Landlords of traditional office spaces are also seeing the appeal: “One key trend that I have seen emerging in the last few years and has accelerated through the pandemic are traditional landlords moving into the flex space with their own flexible products,” says James Walton, director at form_ by Hadron, a flexible workspace consultancy. “We see hybrid offices or managed offices that sit between a coworking and leased space as a future trend, as occupiers want to have their own self-contained space but all the benefits – such as flexibility and turnkey solutions – that come with a coworking space.”
Keeping things local
One of the most surprising shifts for flexible workspaces to come out of the pandemic is that the locations that this industry began in – big business hubs like Los Angeles and New York City – are no longer as appealing for new build-outs or conversions. This is a far cry from 2015, when half of all flexible office space in the U.S. was located in just five states: Florida, Texas, New York, Illinois, and Chicago.
“We’re seeing a lot of franchisees who are looking for more suburban-type markets outside of those downtown or CBD areas,” says Szafaryn. “That allows these multinational clients to decentralize their office. You see a lot of people in New York right now who are deciding that they don’t need to go into an office space, which will really hurt the rates in those areas. My guess is that those will be slower markets to regain their growth and opportunity.”
“We’re seeing a lot of franchisees who are looking for more suburban-type markets outside of those downtown or CBD areas”
To combat this, franchises operating in the flexible working space need to really prioritize differentiating their offering from the many emerging competitors. For Venture X, one way to achieve this is a reciprocal membership agreement; similar to what the likes of Anytime Fitness offer, where guests can attend any location in the world with just one membership.

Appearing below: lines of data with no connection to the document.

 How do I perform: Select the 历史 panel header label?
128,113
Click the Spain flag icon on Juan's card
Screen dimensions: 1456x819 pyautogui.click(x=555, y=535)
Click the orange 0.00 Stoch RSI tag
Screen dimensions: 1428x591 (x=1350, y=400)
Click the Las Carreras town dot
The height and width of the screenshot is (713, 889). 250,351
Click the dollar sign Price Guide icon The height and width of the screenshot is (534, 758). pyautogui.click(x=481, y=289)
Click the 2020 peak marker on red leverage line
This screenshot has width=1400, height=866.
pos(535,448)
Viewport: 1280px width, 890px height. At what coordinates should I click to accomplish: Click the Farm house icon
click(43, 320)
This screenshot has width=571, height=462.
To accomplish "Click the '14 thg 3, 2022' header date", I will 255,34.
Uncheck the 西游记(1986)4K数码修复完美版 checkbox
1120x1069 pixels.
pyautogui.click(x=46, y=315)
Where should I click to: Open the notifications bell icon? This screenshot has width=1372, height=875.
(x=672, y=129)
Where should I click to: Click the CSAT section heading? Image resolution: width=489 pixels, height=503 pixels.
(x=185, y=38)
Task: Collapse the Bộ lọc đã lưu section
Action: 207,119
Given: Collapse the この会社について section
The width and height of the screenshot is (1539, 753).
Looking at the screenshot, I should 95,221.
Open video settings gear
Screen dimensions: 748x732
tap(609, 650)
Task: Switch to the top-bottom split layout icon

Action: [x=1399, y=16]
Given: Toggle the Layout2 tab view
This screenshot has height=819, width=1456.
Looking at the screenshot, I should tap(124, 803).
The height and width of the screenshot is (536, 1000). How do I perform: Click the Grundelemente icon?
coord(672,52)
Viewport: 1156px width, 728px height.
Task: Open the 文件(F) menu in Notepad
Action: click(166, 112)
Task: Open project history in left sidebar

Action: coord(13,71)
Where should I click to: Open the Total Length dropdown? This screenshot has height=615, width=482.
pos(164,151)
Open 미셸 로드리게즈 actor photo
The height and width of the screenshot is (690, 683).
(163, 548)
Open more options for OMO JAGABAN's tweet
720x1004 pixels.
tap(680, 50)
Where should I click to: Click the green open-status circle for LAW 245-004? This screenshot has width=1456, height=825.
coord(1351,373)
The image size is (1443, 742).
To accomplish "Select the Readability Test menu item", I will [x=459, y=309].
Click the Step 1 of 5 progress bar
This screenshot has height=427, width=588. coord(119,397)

“The more that we grow, the more that our members and franchisees benefit,” explains Szafaryn. “You’ve got smaller companies that might have offices around the world, or multi-national companies that have staff go around the world, and they can use all of our offices. It’s benefitting our owners by allowing them to get that additional revenue, and allowing our owners to bring new members in.”
Other franchises have focused on locating their offices in high-demand locations, which will become more of an appeal once pandemic restrictions begin to subside.
“We are purposely located in a vibrant, downtown area that allows our members to take advantage of the food, beverage, retail, and entertainment businesses that are within walking distance of our space,” says Pam Tanase, co-founder of Workzones, a Santa Barbara-based brand. “Not only is our location desirable for our members, but it also allows us to focus and provide the ‘work’ aspect without having to provide the ‘fun’ factor.”
Workzones also offers on-demand meeting and conference rooms, which have temporarily seen a decreased demand due to less in-person meetings, but usually provide yet another revenue stream for its franchisees.
Still not convinced that flexible workspaces are the next big thing? As Matthew Szafaryn puts it: “Back in the day if you landed at the airport and you didn’t have a ride, you’d call a cab or wave one down. Now, 99 per cent of people are calling Ubers. I’m not saying that 99 per cent of the market will be flexible workspace, but it will be a regular thing that people recognize and use.”